Friday, 22 August 2014

Upstream London

This is the view along the river Thames that tourists from around the world turn their back on as they photograph the very recognisable shapes of Big Ben and the Houses of Parliament. Beyond the boats moored before Lambeth Bridge lie the tower blocks of Vauxhall, and further still, the cranes of Nine Elms, a rapidly developing part of the city that will house the new American Embassy, among much else.

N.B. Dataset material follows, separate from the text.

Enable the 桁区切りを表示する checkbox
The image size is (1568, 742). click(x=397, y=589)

This stretch of the Thames looks undistinguished but it's stuffed with history, of course. Handel's Water Music was played here for the first time in 1717. King George I, heading upstream on the royal barge, liked it so much he made the floating orchestra play it four times, an hour each performance. Lambeth Palace, hidden to the left of the bridge, has been the London home of the Archbishops of Canterbury since the 13th century.

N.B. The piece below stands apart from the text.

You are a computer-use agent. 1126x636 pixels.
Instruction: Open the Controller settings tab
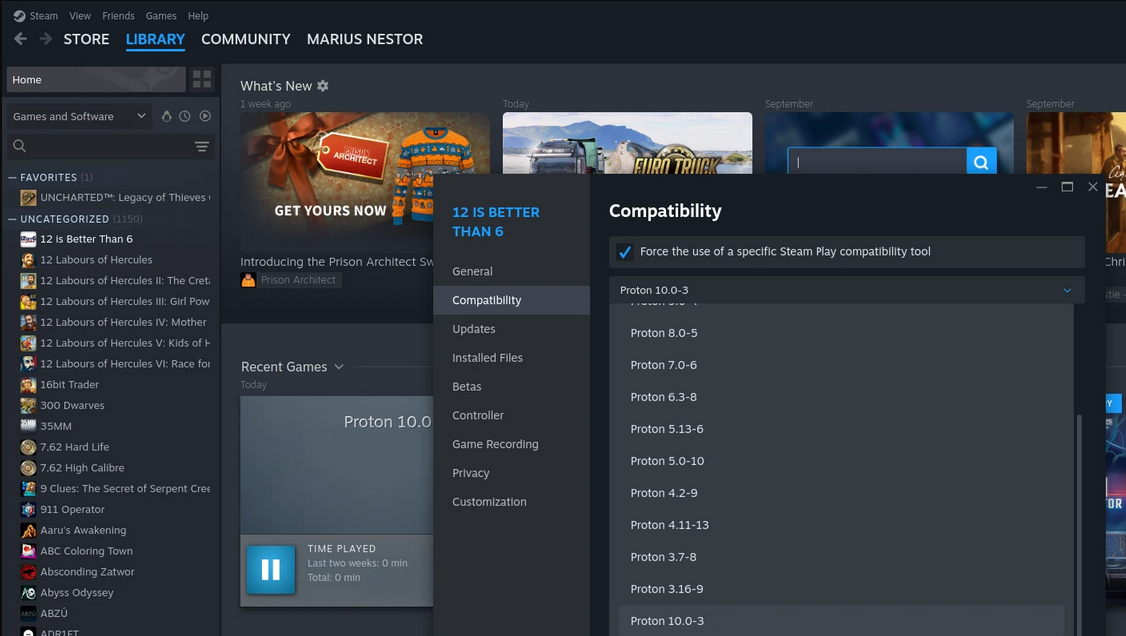pos(478,415)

Turning your back on a city's great sights to draw what is behind you has always interested me. They are sights that say much more about the place than the scenes you see on postcards. I'm not convinced that the average Londoner is so emotionally attached to the great buildings of state, or Buckingham Palace, or the tourist attractions. London is a city of villages that have become congealed, and the local always has a strong pull. I'm more attached to Hackney Town Hall, the scene of happy, family events, than St James's Palace or Admiralty Arch, for instance.